De old-school manager die denkt daadkrachtig te zijn door het in zijn eentje wel even snel te fixen, mist op drie punten de boot. Doordat niet iedereen gehoord is, heeft hij niet de kans gegrepen om zijn kennis van de situatie te vergroten en mist daardoor een aantal interventie mogelijkheden. Misschien zat daar wel een veel betere optie tussen. De eerste ingeving hoeft immers lang niet altijd de beste oplossing te zijn. Daarnaast mist hij de betrokkenheid van de medewerkers en daarmee de kans op voldoende draagvlak tijdens de uitvoering. Het kan veel kostbare tijd en energie kosten om mensen in beweging te krijgen en om te controleren of de taak wel correct is uitgevoerd. Als laatste zal hij in zijn haast onvoldoende reflecteren en bijsturen als dat nodig is. Situaties ontwikkelen zich immers altijd en dus moet je er kort op blijven zitten om te kijken hoe de interventie uitpakt en of er onvoorziene neveneffecten zijn. Daar hebben deze snelle jongens helemaal geen tijd voor en bovendien vinden ze dat ze al het juiste besluit hebben genomen. Het succes wordt in hun ogen alleen nog maar bepaald door de kwaliteit van de uitvoering. Daarmee creëeren ze de mogelijkheid om als het mis gaat de schuld op de werknemers af te schuiven, terwijl ze uiteraard wel het succes claimen mocht het toevallig een keer wel goed gaan.

Conflicten als verbeterkansen

Als er veel mensen betrokken zijn bij de besluitvorming dan is er ook altijd kans op een conflict. Een conflict kan volgens Follett constructief zijn als alle achterliggende waarden van de partijen in het conflict op tafel worden gelegd. De partijen richten zich onder begeleiding van de moderne manager op het ontdekken van nieuwe manieren waarop aan zoveel mogelijk waarden van de betrokkenen kan worden voldaan.
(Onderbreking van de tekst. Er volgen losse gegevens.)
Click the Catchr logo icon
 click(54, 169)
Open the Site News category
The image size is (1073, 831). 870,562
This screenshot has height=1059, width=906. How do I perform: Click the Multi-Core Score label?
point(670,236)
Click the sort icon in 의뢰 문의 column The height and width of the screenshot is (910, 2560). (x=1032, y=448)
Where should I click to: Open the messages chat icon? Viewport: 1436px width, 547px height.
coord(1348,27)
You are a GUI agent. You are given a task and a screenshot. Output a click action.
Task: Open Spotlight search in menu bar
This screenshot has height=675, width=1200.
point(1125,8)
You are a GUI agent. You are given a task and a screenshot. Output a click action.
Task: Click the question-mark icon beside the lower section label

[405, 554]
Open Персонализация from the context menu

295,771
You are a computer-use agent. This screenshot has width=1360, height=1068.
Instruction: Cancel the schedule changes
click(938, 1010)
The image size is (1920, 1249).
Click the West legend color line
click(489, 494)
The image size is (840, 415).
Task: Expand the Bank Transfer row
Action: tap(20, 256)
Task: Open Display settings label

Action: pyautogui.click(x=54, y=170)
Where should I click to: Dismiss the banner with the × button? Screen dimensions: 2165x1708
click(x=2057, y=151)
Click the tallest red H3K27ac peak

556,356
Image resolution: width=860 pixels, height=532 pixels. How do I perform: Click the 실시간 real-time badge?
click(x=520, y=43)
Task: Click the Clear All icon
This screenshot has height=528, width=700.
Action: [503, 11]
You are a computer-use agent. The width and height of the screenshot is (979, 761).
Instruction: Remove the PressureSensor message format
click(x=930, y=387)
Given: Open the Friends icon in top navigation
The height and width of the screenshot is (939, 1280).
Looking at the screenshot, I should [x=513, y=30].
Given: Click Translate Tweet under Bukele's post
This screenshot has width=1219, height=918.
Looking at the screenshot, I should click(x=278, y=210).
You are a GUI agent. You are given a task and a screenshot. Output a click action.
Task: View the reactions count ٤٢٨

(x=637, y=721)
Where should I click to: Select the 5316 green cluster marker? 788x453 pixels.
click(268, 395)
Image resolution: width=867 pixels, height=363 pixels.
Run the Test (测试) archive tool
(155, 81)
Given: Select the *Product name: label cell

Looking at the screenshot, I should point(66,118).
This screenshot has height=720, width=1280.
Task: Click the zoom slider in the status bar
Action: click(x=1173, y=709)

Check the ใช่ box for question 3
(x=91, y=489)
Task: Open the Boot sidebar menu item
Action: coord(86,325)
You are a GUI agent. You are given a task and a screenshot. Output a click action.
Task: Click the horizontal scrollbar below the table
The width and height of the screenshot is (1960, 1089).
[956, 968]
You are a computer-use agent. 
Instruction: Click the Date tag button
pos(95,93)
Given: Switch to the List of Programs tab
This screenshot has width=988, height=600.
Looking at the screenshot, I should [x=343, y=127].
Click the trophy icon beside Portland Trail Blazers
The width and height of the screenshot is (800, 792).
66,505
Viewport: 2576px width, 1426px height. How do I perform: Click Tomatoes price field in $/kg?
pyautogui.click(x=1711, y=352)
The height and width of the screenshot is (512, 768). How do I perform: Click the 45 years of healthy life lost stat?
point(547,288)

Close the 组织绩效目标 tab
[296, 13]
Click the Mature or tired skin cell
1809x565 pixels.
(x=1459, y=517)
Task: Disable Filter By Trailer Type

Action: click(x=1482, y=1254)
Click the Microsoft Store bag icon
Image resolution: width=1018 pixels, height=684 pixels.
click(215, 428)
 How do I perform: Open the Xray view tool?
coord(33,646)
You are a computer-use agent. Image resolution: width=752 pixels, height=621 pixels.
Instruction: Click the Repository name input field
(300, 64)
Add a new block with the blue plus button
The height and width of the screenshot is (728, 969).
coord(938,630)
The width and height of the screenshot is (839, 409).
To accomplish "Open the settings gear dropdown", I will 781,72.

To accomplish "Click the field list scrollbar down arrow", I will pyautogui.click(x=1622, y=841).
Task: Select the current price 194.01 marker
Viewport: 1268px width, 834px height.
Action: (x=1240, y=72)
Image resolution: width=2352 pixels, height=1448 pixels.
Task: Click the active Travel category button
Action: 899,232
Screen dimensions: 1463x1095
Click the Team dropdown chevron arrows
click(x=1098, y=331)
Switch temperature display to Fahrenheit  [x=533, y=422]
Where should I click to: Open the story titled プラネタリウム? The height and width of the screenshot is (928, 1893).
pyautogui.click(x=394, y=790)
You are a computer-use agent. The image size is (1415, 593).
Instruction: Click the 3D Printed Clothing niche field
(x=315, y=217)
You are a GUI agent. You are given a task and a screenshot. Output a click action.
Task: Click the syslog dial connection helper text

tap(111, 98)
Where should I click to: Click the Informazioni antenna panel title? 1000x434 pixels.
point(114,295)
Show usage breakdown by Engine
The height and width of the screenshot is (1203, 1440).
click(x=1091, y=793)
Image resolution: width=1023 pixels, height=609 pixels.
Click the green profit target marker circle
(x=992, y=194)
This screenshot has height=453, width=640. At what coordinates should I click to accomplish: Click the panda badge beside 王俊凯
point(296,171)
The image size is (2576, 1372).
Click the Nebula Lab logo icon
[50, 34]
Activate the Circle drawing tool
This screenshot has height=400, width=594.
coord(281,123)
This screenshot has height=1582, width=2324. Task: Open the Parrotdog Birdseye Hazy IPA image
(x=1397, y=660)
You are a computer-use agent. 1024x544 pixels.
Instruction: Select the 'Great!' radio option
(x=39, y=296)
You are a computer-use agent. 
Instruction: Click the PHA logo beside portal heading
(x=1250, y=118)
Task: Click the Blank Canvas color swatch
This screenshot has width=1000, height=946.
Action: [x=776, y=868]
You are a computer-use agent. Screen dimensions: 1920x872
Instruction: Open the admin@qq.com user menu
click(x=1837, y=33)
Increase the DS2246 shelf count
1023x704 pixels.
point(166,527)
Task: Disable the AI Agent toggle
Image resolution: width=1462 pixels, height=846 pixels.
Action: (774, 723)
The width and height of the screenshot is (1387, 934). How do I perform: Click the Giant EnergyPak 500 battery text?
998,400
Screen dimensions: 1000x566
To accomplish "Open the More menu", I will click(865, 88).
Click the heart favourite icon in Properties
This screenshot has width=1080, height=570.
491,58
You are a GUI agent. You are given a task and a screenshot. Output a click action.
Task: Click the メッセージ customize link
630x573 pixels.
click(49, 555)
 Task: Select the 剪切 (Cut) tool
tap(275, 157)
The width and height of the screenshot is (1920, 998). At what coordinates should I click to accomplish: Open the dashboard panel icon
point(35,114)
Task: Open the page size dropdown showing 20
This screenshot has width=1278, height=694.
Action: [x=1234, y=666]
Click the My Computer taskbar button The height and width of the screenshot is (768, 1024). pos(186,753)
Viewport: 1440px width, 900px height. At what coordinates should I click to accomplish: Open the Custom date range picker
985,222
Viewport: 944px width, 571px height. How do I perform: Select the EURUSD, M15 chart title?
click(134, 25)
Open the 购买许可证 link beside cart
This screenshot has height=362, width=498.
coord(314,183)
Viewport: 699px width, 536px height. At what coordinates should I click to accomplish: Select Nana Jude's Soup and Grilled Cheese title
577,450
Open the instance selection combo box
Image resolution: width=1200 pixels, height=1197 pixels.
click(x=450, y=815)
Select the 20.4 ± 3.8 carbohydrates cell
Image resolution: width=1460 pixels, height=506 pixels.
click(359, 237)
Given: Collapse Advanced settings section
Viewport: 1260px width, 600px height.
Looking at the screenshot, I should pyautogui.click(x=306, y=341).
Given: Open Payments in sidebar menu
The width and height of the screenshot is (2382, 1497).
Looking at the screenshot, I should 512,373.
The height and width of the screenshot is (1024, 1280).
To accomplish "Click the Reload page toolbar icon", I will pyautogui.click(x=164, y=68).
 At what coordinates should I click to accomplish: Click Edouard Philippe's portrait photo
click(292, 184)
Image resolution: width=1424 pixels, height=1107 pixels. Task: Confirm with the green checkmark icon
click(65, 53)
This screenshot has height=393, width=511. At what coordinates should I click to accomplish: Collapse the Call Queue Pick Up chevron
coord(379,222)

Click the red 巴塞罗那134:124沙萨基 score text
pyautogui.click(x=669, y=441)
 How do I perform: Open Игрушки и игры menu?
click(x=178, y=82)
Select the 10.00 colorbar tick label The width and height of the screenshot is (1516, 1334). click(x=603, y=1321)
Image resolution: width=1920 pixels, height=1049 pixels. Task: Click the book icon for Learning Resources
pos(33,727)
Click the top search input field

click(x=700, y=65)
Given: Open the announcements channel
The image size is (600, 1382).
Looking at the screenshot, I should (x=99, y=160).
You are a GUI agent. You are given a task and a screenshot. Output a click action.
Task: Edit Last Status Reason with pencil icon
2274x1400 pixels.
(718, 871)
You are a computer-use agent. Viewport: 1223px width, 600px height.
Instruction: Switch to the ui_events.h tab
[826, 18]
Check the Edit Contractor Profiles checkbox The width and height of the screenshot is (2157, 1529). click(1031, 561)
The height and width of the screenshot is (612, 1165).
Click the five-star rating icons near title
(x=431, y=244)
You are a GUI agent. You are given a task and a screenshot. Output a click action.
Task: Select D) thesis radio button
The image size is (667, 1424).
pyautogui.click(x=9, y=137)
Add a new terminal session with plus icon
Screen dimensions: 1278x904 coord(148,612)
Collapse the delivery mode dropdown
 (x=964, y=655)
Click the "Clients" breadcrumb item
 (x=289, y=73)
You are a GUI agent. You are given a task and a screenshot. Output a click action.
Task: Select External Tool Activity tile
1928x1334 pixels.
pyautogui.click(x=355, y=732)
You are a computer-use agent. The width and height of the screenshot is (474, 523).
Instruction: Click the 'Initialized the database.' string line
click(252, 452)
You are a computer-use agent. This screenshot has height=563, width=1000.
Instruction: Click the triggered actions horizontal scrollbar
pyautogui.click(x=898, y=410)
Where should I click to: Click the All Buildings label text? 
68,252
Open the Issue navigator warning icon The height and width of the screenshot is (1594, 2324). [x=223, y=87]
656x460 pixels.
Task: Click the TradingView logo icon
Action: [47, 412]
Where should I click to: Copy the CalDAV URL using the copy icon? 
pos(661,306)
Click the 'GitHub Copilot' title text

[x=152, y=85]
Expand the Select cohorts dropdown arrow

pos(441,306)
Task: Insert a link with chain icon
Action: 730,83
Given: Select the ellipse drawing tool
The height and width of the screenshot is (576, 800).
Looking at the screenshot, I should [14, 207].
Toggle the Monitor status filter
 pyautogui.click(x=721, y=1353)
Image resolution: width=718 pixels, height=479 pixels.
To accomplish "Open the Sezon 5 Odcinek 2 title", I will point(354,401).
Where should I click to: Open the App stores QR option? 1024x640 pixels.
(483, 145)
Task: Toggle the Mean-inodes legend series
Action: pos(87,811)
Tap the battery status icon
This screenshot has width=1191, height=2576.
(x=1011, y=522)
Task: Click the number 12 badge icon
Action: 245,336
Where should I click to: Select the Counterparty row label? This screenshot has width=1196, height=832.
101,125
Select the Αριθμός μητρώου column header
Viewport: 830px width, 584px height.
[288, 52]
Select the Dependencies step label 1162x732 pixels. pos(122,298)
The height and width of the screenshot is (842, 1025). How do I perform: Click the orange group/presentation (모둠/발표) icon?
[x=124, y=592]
Dit is een fundamenteel andere benadering dan de gebruikelijke uitruil van eisen en verlangens. De aanpak vereist open en eerlijke communicatie en het is aan de manager om de voorwaarden hiervoor te scheppen. Follett zag in dat de intrinsieke motivatie van de betrokken medewerkers toe neemt door ook de individuele belangen serieus mee te wegen. Het individuele belang wordt niet ondergeschikt gemaakt aan het organisatie belang, maar daarmee in lijn gebracht. Het is niet altijd makkelijk om dat te bereiken, maar daarom is menselijk managen ook een echt vak. Een vak dat je kunt leren.